**EXCERPT**
* Start *

Mercurial > vim
view src/sound.c @ 32936:c517845bd10e v9.0.1776
patch 9.0.1776: No support for stable Python 3 ABI
Commit: https://github.com/vim/vim/commit/c13b3d1350b60b94fe87f0761ea31c0e7fb6ebf3
Author: Yee Cheng Chin <ychin.git@gmail.com>
Date: Sun Aug 20 21:18:38 2023 +0200
patch 9.0.1776: No support for stable Python 3 ABI
Problem: No support for stable Python 3 ABI
Solution: Support Python 3 stable ABI
Commits:
1) Support Python 3 stable ABI to allow mixed version interoperatbility
Vim currently supports embedding Python for use with plugins, and the
"dynamic" linking option allows the user to specify a locally installed
version of Python by setting `pythonthreedll`. However, one caveat is
that the Python 3 libs are not binary compatible across minor versions,
and mixing versions can potentially be dangerous (e.g. let's say Vim was
linked against the Python 3.10 SDK, but the user sets `pythonthreedll`
to a 3.11 lib). Usually, nothing bad happens, but in theory this could
lead to crashes, memory corruption, and other unpredictable behaviors.
It's also difficult for the user to tell something is wrong because Vim
has no way of reporting what Python 3 version Vim was linked with.
For Vim installed via a package manager, this usually isn't an issue
because all the dependencies would already be figured out. For prebuilt
Vim binaries like MacVim (my motivation for working on this), AppImage,
and Win32 installer this could potentially be an issue as usually a
single binary is distributed. This is more tricky when a new Python
version is released, as there's a chicken-and-egg issue with deciding
what Python version to build against and hard to keep in sync when a new
Python version just drops and we have a mix of users of different Python
versions, and a user just blindly upgrading to a new Python could lead to
bad interactions with Vim.
Python 3 does have a solution for this problem: stable ABI / limited API
(see https://docs.python.org/3/c-api/stable.html). The C SDK limits the
API to a set of functions that are promised to be stable across
versions. This pull request adds an ifdef config that allows us to turn
it on when building Vim. Vim binaries built with this option should be
safe to freely link with any Python 3 libraies without having the
constraint of having to use the same minor version.
Note: Python 2 has no such concept and this doesn't change how Python 2
integration works (not that there is going to be a new version of Python
2 that would cause compatibility issues in the future anyway).

* End *

**EXERCISE TASK**
Continue the Vim patch description about stable Python 3 ABI support from the point where it stops.

**PROVIDED RECORDS**

* Start *

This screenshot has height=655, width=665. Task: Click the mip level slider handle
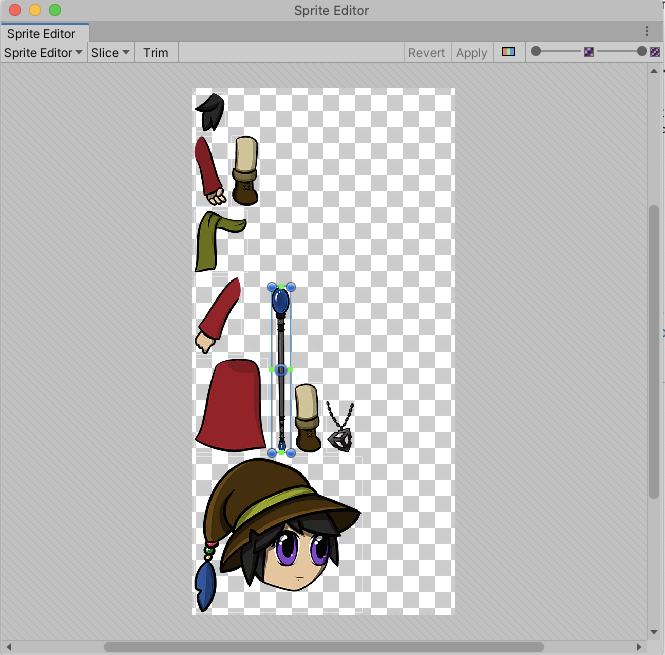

* End *
* Start *

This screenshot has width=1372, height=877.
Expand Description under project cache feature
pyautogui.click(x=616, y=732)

* End *

**RESPONSE**
---
Technical details:
======
The stable ABI can be accessed when we compile with the Python 3 limited
API (by defining `Py_LIMITED_API`). The Python 3 code (in `if_python3.c`
and `if_py_both.h`) would now handle this and switch to limited API
mode. Without it set, Vim will still use the full API as before so this
is an opt-in change.
The main difference is that `PyType_Object` is now an opaque struct that
we can't directly create "static types" out of, and we have to create
type objects as "heap types" instead. This is because the struct is not
stable and changes from version to version (e.g. 3.8 added a
`tp_vectorcall` field to it). I had to change all the types to be
allocated on the heap instead with just a pointer to them.
Other functions are also simply missing in limited API, or they are
introduced too late (e.g. `PyUnicode_AsUTF8AndSize` in 3.10) to it that
we need some other ways to do the same thing, so I had to abstract a few
things into macros, and sometimes re-implement functions like
`PyObject_NEW`.
One caveat is that in limited API, `OutputType` (used for replacing
`sys.stdout`) no longer inherits from `PyStdPrinter_Type` which I don't
think has any real issue other than minor differences in how they
convert to a string and missing a couple functions like `mode()` and
`fileno()`.
Also fixed an existing bug where `tp_basicsize` was set incorrectly for
`BufferObject`, `TabListObject, `WinListObject`.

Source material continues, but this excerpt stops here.